Hajim School faculty members honored by ACM, IEEE
December 7, 2018
From left to right, Mujdat Cetin, Sandhya Dwarkadas, Wendi Heinzelman, and JIebo Luo.
Three of the 56 newly elected fellows of the Association for Computer Machinery (ACM) are faculty members of the Hajim School of Engineering and Applied Sciences at the University of Rochester. Another Hajim School faculty member has been elected a fellow of IEEE (Institute of Electrical and Electronics Engineers).
“I am honored to be included alongside Sandhya Dwarkadas and Jiebo Luo in this year's class of ACM fellows,” says Hajim dean Wendi Heinzelman, a professor of electrical and computer engineering. “This is quite an accomplishment for the Hajim School.”

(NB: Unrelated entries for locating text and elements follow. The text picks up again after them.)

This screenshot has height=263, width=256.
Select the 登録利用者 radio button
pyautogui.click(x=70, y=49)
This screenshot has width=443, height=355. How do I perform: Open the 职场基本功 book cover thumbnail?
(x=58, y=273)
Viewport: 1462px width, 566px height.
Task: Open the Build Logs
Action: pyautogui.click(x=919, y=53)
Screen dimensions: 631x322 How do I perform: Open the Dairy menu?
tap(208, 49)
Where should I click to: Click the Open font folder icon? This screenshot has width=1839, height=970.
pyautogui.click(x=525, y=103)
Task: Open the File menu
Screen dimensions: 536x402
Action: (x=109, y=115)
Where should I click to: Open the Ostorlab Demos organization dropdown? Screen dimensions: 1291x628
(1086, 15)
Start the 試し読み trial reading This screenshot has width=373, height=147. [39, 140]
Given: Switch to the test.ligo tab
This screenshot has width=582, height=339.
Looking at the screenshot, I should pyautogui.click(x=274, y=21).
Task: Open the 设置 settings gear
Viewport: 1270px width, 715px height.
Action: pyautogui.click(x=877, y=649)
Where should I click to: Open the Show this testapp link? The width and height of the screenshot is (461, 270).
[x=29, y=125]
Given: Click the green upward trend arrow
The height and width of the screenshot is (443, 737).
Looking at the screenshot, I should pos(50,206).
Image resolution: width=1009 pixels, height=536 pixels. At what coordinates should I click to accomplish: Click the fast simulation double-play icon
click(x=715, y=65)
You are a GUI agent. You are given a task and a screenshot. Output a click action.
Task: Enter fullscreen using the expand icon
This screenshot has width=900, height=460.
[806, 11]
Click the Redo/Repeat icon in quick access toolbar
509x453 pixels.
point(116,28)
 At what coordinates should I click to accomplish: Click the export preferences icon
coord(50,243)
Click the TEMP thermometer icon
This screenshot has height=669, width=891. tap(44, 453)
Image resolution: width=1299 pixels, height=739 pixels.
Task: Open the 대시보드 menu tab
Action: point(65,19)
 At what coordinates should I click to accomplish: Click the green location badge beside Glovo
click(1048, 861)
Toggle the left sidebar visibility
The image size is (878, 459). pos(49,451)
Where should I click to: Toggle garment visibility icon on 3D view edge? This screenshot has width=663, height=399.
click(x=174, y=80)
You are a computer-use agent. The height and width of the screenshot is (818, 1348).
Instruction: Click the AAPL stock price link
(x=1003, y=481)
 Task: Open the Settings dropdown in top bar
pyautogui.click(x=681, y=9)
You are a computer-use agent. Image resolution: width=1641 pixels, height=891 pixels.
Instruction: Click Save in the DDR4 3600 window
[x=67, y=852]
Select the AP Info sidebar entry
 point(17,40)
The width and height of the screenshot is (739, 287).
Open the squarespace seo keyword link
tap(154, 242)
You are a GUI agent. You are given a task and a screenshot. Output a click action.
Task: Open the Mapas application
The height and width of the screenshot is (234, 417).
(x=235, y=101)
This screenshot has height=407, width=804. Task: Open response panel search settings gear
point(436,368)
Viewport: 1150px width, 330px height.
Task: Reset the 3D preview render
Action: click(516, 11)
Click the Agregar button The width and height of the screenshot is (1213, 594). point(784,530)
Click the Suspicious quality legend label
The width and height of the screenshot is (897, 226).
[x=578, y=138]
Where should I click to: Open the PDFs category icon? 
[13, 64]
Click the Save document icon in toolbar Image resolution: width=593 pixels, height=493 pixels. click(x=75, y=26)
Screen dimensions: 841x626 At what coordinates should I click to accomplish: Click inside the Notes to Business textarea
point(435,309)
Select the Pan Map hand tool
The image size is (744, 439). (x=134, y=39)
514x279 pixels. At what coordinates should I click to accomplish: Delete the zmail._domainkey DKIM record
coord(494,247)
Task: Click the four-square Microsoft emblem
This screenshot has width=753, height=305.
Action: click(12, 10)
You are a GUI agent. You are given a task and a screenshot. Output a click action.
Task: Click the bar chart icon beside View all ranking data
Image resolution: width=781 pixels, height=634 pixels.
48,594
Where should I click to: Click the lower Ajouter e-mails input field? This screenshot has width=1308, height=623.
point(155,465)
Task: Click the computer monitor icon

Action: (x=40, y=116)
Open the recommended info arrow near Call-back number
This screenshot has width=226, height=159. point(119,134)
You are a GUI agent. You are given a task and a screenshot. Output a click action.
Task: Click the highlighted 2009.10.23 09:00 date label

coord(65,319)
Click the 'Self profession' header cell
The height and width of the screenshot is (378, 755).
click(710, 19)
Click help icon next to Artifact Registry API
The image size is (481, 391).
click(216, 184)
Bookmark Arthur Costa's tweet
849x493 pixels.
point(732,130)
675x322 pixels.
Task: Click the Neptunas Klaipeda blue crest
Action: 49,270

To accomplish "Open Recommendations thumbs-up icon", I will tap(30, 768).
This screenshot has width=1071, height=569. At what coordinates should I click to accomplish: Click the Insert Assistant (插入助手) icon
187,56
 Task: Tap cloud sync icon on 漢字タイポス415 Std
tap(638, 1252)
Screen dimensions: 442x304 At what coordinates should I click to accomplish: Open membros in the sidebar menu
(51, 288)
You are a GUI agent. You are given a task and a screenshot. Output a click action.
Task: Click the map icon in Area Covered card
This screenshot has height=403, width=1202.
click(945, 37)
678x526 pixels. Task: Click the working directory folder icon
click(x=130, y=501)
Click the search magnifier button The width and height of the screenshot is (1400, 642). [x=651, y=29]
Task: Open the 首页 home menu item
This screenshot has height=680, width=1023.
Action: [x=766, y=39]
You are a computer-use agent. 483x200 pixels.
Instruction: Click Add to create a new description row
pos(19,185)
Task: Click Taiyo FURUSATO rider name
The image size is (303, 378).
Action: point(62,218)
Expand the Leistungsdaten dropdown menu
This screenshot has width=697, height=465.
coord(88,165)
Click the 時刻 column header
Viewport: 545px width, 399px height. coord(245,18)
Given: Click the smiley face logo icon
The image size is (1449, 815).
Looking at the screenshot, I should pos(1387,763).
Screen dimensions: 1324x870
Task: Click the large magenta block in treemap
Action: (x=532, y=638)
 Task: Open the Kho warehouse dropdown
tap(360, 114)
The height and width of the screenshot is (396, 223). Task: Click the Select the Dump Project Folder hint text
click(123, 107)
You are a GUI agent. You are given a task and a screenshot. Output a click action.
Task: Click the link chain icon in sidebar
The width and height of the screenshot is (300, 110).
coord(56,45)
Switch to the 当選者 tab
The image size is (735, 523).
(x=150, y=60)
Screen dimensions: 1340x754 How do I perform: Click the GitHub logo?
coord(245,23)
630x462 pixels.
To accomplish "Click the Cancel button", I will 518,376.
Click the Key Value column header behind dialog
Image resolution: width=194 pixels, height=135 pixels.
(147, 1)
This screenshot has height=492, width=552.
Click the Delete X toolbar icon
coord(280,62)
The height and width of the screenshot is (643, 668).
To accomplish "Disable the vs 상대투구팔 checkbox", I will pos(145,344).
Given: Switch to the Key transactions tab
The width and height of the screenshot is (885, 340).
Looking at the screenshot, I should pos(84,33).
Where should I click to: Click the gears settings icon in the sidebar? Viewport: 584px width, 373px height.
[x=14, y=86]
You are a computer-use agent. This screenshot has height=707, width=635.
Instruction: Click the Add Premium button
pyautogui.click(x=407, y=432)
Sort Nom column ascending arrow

Dwarkadas is the Albert Arendt Hopeman Professor and chair of computer science; Luo is a professor of computer science. Mujdat Cetin, the newly elected fellow of IEEE, is an associate professor of electrical and computer engineering.
ACM, a society of educators, researchers, and professionals in the computing field, chooses less than one percent of its global membership to be fellows. They are chosen based on “exceptional contributions” in such areas as computer architecture, mobile networks, robotics, and systems security.
Heinzelman’s citation is for “contributions to wireless communication systems and protocols, and leadership in broadening participation in computing.” Her research centers on transforming users’ experiences with mobile ad hoc and wireless sensor networks through design of advanced protocols and architectures. Applications include communications tools for soldiers in the field, enabling conservation through the observation of remote areas, and mobile devices that support personalized health monitoring and learning about family dynamics and healthy interpersonal communication. She co-founded Networking Networking Women (N2 Women), an international organization that fosters connections among the under-represented women in computer networking and related research fields.
Dwarkadas is being recognized for her “contributions to shared memory and reconfigurability.” Her research lies at the intersection of computer hardware and software with a particular focus on support for parallelism. She has made fundamental contributions to the design and implementation of shared memory both in hardware and software, and to hardware and software energy- and resource-aware configurability.
Luo is being recognized for “contributions to multimedia content analysis and social multimedia informatics.” Luo’s research spans image processing, computer vision, machine learning, data mining, social media, biomedical informatics, and ubiquitous computing. He has done pioneering work in contextual inference in semantic understanding of visual data, and social multimedia data mining. He has published extensively in these fields with nearly 400 peer-reviewed technical papers and over 90 US patents. His research group, for example, analyzed candidates' Twitter followers to provide insights into the 2016 presidential election. Jiebo has also forged several collaborations with Medical Center researchers, including a new initiative to develop digital tools to better understand and treat Parkinson's disease.
IEEE is a professional organization for the advancement of technology. Less than 0.1% of voting members are selected annually as fellows in recognition of extraordinary accomplishments in any of the IEEE fields of interest.
Cetin’s IEEE citation is for “contributions to image processing for synthetic aperture radar and sensor array." Cetin’s research interests are within the broad area of data, signal, and imaging sciences with cross-disciplinary links to several other areas in electrical engineering, computer science, and neuroscience. His research group has made several advances in three key areas: computational sensing and imaging as applied to radar and biomedical imaging; probabilistic methods for image and video analysis as applied to biomedical image analysis, microscopic neuroimaging, and computer vision; and signal processing and machine learning for brain-computer/machine interfaces, with applications for alternative communication and rehabilitation for patients, and monitoring of cognitive states.